One of the Robing Room reviews I read caused me to pause. It was for a family court judge that was identified by the commenter as a “BYU grad.” This commenter did not like this judge at all, explaining that as a BYU grad and a Mormon, this judge was racially biased against black people and only believed that mothers were fit parents, capable of nurturing, and in a custody battle, fathers could not be awarded custody, particularly if they were black. It was a disturbing comment. It wasn’t too dissimilar in essence to the comments on many other judges, that fathers weren’t getting a fair shake in custody hearings, but it was unsettling that this judge’s supposed bias was due to his religious beliefs.

That got me thinking about politicians in general who are from the Church, and also the many candidates who are no longer active or are ex-Mormons. Does their affiliation (or break) with the Church help them or hurt them as candidates?

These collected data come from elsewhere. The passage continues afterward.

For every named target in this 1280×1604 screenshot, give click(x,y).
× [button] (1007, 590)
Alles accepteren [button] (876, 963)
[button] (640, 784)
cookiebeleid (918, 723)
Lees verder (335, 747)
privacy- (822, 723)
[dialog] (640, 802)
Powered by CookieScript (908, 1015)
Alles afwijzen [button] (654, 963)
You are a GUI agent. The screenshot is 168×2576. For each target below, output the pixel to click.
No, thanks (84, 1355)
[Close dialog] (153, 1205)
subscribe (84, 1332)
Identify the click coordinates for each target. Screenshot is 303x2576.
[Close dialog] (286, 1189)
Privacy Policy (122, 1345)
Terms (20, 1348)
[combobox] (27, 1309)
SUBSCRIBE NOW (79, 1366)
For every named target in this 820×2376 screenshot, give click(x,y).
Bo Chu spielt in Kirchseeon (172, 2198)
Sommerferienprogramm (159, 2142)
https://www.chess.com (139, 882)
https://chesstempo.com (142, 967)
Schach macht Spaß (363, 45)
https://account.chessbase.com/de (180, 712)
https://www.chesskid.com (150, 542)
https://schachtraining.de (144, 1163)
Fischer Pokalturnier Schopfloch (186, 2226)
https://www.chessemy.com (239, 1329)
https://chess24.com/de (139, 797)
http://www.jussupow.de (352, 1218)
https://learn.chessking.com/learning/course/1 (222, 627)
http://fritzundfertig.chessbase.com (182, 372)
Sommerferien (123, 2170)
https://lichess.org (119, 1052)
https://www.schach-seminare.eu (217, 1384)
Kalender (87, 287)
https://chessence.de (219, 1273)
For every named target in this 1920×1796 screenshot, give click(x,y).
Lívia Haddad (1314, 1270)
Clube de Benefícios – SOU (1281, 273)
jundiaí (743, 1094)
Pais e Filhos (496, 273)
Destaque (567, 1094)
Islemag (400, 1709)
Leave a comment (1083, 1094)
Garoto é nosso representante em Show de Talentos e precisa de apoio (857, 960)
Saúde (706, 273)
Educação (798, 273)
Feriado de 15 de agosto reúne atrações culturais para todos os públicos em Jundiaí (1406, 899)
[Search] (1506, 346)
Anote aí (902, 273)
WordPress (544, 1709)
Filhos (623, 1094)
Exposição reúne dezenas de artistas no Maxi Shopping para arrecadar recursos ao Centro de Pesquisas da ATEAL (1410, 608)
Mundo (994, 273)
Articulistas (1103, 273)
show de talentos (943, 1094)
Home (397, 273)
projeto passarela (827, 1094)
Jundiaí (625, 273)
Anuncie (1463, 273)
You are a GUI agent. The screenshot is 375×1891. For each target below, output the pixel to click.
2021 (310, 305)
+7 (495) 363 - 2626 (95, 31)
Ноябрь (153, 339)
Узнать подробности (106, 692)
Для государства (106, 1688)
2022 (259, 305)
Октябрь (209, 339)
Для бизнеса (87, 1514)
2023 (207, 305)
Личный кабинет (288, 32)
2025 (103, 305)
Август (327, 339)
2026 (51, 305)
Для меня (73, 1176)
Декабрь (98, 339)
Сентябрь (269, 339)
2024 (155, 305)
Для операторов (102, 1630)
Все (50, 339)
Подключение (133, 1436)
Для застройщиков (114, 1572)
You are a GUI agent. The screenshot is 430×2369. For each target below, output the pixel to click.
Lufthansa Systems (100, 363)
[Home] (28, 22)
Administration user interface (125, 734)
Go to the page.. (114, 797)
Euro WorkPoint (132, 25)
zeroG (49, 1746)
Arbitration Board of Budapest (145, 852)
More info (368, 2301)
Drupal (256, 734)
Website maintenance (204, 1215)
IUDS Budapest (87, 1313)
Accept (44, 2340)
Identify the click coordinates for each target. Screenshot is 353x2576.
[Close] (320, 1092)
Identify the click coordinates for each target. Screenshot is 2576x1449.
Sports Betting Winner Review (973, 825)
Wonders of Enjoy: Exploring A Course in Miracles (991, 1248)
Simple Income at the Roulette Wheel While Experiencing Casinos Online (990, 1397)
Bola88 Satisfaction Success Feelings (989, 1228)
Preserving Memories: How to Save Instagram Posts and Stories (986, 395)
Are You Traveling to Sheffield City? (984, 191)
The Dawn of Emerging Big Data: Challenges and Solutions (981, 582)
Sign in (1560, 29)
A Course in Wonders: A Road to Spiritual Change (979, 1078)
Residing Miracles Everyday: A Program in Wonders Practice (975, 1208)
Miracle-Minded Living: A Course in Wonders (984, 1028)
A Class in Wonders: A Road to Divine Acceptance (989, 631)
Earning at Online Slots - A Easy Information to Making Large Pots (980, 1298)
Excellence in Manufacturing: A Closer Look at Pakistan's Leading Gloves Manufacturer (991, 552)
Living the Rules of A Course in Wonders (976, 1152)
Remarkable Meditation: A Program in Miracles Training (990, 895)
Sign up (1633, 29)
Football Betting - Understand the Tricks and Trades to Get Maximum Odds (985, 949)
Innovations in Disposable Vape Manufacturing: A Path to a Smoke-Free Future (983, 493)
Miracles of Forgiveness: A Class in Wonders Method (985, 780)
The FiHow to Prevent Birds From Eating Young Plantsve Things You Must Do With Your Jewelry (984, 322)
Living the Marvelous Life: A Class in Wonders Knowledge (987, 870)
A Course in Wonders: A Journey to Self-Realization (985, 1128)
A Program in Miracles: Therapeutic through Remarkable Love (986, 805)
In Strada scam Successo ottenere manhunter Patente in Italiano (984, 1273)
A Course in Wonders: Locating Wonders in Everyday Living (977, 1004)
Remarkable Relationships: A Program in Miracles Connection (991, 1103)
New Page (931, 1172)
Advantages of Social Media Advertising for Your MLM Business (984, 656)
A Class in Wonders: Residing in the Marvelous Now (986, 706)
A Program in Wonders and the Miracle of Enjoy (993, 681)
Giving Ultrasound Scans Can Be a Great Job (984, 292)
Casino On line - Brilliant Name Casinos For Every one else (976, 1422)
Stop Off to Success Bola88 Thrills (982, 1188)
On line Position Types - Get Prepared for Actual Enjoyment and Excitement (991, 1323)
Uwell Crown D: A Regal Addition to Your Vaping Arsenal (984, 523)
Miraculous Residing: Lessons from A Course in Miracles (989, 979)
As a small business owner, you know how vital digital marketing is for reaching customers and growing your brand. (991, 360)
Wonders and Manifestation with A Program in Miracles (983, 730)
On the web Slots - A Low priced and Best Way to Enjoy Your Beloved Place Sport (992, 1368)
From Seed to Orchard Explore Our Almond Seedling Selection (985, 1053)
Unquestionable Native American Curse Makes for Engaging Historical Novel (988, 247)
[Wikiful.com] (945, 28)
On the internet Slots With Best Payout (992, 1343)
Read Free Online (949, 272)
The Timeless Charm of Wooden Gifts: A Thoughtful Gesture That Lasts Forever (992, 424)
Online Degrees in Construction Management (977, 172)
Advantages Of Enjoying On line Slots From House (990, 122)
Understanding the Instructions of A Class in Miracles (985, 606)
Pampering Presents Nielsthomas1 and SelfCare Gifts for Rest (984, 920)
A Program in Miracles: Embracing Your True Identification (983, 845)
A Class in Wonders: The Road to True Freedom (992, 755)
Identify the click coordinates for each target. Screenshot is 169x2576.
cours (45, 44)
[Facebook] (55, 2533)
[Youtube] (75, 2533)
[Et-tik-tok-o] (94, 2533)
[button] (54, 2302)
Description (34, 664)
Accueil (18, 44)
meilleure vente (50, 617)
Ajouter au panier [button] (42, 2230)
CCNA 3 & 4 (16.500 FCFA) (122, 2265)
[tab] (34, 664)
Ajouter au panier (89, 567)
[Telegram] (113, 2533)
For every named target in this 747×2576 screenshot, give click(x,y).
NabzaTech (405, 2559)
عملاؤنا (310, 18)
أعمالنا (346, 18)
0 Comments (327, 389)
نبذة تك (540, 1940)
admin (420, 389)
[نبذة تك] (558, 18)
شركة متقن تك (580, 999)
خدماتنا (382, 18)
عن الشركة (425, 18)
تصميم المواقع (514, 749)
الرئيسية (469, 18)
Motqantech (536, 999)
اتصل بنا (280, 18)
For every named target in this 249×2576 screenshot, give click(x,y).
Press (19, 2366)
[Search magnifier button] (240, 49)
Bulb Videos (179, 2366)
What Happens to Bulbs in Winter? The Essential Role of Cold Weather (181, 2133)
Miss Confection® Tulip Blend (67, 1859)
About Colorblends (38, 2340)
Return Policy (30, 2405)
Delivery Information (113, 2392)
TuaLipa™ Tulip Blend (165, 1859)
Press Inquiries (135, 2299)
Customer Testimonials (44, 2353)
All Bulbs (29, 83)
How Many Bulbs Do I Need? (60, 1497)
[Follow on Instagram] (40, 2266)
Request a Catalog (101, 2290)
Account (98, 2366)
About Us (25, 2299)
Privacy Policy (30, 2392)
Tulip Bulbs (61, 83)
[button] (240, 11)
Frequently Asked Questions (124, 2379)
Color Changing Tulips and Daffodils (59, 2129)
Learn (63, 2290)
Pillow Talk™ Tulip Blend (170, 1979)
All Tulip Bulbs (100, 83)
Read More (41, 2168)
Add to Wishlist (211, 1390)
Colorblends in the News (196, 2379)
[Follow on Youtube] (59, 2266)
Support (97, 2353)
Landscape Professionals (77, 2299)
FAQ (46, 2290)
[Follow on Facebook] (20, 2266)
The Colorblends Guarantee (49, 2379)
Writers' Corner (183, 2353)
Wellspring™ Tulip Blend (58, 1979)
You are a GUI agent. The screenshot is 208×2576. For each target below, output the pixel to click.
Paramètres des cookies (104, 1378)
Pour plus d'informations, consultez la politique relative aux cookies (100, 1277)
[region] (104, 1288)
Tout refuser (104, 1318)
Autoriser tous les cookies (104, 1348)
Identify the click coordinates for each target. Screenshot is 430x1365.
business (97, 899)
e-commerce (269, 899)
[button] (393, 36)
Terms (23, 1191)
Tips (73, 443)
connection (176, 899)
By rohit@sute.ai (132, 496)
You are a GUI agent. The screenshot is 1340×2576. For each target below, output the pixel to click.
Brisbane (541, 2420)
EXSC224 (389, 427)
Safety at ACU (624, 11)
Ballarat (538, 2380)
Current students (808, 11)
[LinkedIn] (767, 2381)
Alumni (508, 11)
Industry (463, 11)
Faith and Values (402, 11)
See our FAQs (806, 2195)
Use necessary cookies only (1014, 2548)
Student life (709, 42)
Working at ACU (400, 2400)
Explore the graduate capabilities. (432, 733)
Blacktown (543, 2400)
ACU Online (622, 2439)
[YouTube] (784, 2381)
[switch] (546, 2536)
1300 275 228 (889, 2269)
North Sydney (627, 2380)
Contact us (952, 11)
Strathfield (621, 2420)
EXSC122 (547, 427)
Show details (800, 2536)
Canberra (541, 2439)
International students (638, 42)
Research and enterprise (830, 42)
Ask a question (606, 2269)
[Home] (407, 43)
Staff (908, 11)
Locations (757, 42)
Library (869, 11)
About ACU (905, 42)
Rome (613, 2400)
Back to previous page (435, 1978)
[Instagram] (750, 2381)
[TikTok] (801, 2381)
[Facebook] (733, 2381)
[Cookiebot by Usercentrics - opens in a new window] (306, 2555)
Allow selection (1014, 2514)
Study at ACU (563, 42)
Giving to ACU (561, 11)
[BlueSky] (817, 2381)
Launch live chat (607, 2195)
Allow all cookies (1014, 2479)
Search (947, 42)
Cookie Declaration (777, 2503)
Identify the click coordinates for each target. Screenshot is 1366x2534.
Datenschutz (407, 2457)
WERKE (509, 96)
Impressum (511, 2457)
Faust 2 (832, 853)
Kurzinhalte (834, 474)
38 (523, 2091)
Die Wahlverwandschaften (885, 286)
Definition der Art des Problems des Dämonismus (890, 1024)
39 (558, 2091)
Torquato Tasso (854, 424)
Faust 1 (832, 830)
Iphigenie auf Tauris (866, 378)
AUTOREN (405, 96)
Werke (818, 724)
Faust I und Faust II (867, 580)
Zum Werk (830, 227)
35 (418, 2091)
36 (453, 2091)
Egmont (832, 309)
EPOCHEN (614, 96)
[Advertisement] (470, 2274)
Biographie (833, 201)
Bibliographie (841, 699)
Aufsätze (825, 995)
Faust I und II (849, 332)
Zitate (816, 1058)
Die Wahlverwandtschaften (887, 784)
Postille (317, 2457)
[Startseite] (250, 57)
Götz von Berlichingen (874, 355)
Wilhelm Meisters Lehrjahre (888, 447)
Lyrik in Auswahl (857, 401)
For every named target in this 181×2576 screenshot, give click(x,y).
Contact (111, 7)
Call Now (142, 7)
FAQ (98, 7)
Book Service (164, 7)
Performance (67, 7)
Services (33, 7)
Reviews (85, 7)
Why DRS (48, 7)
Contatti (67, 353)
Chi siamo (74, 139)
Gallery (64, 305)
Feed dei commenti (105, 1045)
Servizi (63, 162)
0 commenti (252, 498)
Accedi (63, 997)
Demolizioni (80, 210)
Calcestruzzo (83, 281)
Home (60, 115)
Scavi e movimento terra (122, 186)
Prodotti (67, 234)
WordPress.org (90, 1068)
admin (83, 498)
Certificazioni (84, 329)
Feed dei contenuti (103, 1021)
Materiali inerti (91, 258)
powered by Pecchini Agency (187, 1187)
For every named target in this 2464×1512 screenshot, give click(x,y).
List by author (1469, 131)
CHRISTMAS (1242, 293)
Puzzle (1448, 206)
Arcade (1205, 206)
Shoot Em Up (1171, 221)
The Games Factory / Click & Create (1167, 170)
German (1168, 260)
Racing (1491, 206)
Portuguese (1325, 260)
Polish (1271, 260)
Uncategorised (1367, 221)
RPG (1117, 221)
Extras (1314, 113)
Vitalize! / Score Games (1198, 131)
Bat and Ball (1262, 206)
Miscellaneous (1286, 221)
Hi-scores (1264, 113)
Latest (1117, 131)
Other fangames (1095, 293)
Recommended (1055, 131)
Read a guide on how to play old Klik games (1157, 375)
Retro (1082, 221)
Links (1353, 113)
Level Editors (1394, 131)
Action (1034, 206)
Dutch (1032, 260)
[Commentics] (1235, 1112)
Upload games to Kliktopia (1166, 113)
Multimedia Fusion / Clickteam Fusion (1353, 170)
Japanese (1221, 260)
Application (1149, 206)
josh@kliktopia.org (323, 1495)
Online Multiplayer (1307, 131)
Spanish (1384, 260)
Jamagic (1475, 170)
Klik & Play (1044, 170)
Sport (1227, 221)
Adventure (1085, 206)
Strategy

As someone from a place where Mormons are as rare as hens’ teeth, I always thought a church member who had lived outside of Utah has had to learn some skills to navigate the normal world. A Utah candidate who has always lived in Utah makes me a little suspicious. Are they normal? Do they know enough about how to work with others? I also think about anything they do that goes against some of the Mormon norms: is it a woman or person of color (rather than another white guy)? How do they talk about LGBTQ rights? Are they pro-choice?

As to the former Mormons, I usually have favorable feelings toward them, even in my most TBM days, because they “get” the Mormon experience. They know what makes us unique, even if it wasn’t for them. It may be deep in their bones in ways others wouldn’t recognize. For all her faults (and holy crap there are a lot of them) Kirsten Synema still has some Mormon to her.[2] Huntsman was savvy in explaining that he had family who were Mormon and family who were bartenders. Smart move. He gets it, especially in the wake of the disgusting video that was leaked in which Church leaders laughed about only supporting Utah politicians who were “Church-broke.

And there have also been a few high profile Mormon politicians in the last few years who broke with the Republican party when it turned toward Trump, who faced a lot of party backlash, even death-threats as a result. Even if I disagreed with them politically, there was something to admire to their integrity, and personally I think that’s something that they (mostly) learned from their Mormon upbringing.

Let’s hear from all of you.

  • Does a candidate being Mormon help or hurt them in your view? What about a former Mormon?
  • How do you think religious affiliation helps or hurts Mormon candidates at this point? Does it depend on their actions or is it an unconscious bias for or against?
  • How do you approach these non-POTUS ballots?


[1] I think there was some hope this was a trans candidate.

[2] Unfortunately, where her heart used to be, there’s a big fat check from Pharma.